The machine then stays in this state forever; I have to use the reset switch.

Actions #1

Updated by mneumann over 15 years ago

Yeah, I got exactly the same with firefox3. I tried to kill it with
"kill -9", but that wasn't possible. Then rebooting showed the same
messages as above.

Regards,

Michael
Actions #2

Updated by dillon over 15 years ago

:>
:>
:> The machine then stays in this state forever; I have to use the reset switch.
:
:Yeah, I got exactly the same with firefox3. I tried to kill it with
:"kill -9", but that wasn't possible. Then rebooting showed the same
:messages as above.
:
:Regards,
:
: Michael

Michael, if you can recreate the unkillable firefox3 please force a
kernel dump, which you should be able to do by dropping into the
debugger and typing 'panic'.
-Matt
Matthew Dillon
<>
Actions #3

Updated by ftigeot over 15 years ago

I have a dump with an unkillable korganizer (pid 922).
Every time the problem occured, it was with a kde application; most of the
time korganizer.

Where can I put it ? vmcore.0 is 3.0 GB uncompressed.

Actions #4

Updated by dillon over 15 years ago

:I have a dump with an unkillable korganizer (pid 922).
:Every time the problem occured, it was with a kde application; most of the
:time korganizer.
:
:Where can I put it ? vmcore.0 is 3.0 GB uncompressed.
:
:--
:Francois Tigeot

I'll send you private email.
-Matt
Matthew Dillon
<>
Actions #5

Updated by mneumann over 15 years ago

It occured to me once again. I've uploaded vmcore and kernel to my
crash/ directory.

It seems that the vnode is (dead-) locked and trying to access it (e.g.
typing a "ls" in that directory) blocks that process as well.

Regards,

Michael
Actions #6

Updated by dillon over 15 years ago

:It occured to me once again. I've uploaded vmcore and kernel to my
:crash/ directory.
:
:It seems that the vnode is (dead-) locked and trying to access it (e.g.
:typing a "ls" in that directory) blocks that process as well.
:
:Regards,
:
: Michael

I've examined both your crash dump and Francois's crash dump.  Both
reveal the same bug.
What is happening is that the processes are stuck waiting for a
HAMMER inode which has a dependancy to flush, but HAMMER has lost
track of the dependancy so the process winds up waiting forever.

(kgdb) back
#0 0xc02cce63 in lwkt_switch ()
#1 0xc02d0d13 in tsleep (ident=0xe1552814, flags=0, wmesg=0xc05432fc "hmrwin", timo=0)
#2 0xc042eeba in hammer_wait_inode (ip=0xe15527d0)
#3 0xc0440e89 in hammer_vop_fsync (ap=0xe112cc88)
#4 0xc0316162 in vop_fsync (ops=0xc5cc6f30, vp=0xe15a27a8, waitfor=1)
#5 0xc03144be in sys_fsync (uap=0xe112ccf0)
#6 0xc04d1e62 in syscall2 (frame=0xe112cd40)

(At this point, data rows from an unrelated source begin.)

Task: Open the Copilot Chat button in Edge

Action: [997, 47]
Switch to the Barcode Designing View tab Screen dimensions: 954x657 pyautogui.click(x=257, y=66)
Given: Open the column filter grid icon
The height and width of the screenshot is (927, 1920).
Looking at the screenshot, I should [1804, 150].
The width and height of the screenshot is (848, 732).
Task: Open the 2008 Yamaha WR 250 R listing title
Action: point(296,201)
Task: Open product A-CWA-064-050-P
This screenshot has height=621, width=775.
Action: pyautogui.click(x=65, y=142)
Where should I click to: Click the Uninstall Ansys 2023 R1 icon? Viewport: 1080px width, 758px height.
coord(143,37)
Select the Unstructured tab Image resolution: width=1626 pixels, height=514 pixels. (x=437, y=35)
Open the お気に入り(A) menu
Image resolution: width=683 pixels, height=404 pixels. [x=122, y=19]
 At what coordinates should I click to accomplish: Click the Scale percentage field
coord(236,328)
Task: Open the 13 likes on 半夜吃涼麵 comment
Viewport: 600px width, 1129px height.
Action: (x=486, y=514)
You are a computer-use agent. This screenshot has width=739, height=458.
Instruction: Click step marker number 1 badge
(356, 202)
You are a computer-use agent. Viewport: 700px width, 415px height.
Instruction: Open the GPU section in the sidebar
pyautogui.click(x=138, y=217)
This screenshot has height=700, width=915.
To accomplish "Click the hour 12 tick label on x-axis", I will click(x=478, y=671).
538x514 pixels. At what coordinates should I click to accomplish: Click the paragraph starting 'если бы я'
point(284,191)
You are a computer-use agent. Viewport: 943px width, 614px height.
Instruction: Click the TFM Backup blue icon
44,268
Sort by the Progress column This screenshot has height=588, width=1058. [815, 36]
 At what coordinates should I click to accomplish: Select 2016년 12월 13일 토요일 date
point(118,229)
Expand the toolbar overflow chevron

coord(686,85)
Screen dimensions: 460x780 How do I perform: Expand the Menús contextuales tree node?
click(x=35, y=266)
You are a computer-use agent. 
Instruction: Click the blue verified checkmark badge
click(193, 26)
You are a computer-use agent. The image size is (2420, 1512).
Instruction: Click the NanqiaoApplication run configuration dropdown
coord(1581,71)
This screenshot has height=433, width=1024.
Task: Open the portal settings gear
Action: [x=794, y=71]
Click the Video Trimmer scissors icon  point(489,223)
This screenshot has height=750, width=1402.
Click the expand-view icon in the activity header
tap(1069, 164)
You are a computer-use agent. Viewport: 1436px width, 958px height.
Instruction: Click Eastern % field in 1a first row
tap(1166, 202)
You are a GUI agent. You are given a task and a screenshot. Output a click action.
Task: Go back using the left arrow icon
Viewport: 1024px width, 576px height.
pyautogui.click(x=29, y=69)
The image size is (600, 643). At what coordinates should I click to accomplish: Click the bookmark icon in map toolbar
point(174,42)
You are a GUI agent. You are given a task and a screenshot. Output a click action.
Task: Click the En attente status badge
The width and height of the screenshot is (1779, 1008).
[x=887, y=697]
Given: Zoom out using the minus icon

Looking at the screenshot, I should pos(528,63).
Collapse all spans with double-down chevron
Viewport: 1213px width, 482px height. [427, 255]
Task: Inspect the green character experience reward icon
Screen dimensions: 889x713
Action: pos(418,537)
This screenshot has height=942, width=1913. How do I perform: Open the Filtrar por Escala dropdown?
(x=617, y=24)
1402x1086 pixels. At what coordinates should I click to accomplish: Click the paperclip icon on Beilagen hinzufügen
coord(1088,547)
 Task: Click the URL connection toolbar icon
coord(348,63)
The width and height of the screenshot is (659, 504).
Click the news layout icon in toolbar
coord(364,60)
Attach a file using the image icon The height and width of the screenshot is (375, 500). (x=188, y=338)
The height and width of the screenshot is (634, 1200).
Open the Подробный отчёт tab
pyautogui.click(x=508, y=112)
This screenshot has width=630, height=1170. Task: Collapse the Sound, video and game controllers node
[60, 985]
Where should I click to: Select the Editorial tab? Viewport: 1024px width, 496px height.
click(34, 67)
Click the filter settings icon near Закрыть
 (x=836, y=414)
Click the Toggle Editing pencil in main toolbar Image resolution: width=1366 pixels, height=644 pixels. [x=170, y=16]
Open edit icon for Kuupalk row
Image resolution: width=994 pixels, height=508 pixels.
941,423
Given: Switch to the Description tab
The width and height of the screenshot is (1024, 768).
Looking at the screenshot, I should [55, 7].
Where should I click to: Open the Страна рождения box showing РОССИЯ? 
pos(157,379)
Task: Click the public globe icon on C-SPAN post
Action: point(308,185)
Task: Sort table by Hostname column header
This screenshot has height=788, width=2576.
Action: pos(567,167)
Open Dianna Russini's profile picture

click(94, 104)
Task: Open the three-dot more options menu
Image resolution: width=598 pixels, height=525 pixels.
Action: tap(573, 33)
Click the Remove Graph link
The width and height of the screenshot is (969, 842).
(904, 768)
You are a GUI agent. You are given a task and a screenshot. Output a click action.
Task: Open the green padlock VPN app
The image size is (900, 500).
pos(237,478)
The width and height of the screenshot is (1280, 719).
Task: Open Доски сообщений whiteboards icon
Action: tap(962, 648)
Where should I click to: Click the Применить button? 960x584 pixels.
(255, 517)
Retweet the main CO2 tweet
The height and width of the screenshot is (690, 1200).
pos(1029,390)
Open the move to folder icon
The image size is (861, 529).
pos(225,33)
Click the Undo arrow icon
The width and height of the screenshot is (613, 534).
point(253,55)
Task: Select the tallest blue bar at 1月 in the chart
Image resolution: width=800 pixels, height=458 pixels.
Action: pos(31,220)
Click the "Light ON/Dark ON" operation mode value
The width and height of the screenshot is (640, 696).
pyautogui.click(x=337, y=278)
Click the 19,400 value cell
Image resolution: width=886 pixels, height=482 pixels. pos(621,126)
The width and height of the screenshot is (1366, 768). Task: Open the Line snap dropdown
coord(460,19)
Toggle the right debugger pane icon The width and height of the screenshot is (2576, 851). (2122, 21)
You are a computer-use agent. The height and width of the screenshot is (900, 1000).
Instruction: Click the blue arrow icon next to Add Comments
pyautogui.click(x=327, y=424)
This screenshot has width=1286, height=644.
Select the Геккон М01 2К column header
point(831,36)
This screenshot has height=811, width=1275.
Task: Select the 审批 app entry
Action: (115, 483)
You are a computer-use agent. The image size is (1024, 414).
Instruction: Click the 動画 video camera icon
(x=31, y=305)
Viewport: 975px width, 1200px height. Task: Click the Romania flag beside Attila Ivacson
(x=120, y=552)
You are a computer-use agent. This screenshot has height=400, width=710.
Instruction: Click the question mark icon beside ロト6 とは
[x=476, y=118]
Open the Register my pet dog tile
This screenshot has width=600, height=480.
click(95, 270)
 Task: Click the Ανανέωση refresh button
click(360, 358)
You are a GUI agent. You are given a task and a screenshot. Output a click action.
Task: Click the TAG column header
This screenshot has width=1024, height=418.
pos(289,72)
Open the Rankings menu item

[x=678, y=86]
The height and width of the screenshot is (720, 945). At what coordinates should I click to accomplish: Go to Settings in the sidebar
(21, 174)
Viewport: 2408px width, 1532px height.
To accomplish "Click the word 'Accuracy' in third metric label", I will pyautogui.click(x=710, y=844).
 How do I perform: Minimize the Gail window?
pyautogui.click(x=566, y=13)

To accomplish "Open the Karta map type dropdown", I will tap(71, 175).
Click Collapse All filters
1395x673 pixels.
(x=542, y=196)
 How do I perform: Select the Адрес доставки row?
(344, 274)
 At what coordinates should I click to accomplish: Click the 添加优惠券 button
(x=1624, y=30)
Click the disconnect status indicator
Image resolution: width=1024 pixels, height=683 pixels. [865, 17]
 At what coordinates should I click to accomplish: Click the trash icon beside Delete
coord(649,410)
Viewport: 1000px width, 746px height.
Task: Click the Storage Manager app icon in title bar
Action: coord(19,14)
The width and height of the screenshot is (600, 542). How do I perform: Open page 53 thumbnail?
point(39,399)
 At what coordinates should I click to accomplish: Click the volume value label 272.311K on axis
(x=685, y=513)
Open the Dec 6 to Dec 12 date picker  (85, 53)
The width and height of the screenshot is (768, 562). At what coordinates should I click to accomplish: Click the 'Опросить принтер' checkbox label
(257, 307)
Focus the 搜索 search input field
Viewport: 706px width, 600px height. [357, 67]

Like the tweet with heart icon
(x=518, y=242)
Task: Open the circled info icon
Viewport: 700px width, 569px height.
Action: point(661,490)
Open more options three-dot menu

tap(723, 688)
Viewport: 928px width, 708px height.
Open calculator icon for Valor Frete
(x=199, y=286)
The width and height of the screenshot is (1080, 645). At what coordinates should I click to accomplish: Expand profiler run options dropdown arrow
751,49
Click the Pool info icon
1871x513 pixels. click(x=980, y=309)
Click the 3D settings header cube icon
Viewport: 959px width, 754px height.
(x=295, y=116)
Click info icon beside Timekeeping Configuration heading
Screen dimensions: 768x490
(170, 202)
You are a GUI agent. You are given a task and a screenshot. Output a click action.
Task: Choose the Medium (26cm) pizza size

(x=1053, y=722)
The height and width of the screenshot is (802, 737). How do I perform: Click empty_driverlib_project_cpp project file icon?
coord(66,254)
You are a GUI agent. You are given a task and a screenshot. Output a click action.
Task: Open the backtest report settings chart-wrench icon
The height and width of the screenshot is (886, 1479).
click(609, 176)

(kgdb) print ip->flush_state
$1 = HAMMER_FST_SETUP <--- means there is stuff on target_list
(kgdb) print ip->target_list
$2 = {
tqh_first = 0x0, <--- except the target_list is empty!
tqh_last = 0xe15527f0
}
(kgdb)

I will commit a fix today to both HEAD and 2.0.  It will need some
continuing testing since it is fairly hard to reproduce, to make sure
I actually fixed it the right place.
Thank you both!
-Matt
Matthew Dillon
&lt;&gt;
Actions #7

Updated by ftigeot over 15 years ago

[...]

For some reason, I have no trouble on one of my machines. I haven't been
able to pinpoint an obvious cause yet, but it now takes less than one hour
after a reboot to show.
I just need to run some random applications: web browser, email, etc...
and korganizer then freezes almost every time...

Actions #8

Updated by dillon over 15 years ago

:For some reason, I have no trouble on one of my machines. I haven't been
:able to pinpoint an obvious cause yet, but it now takes less than one hour
:after a reboot to show.
:I just need to run some random applications: web browser, email, etc...
:and korganizer then freezes almost every time...
:
:--
:Francois Tigeot

Please try this kernel patch, Francois:
fetch http://apollo.backplane.com/DFlyMisc/hammer02.patch
I haven't committed it yet.  I think it will fix the problem but if
you (and Mike) could test it first I'll know whether I have to keep
looking or not.
-Matt
Matthew Dillon
&lt;&gt;
Actions #9

Updated by ftigeot over 15 years ago

Thanks for the patch. My troubled machine has been running with it for
more than 8 hours now and the problem has yet to show itself.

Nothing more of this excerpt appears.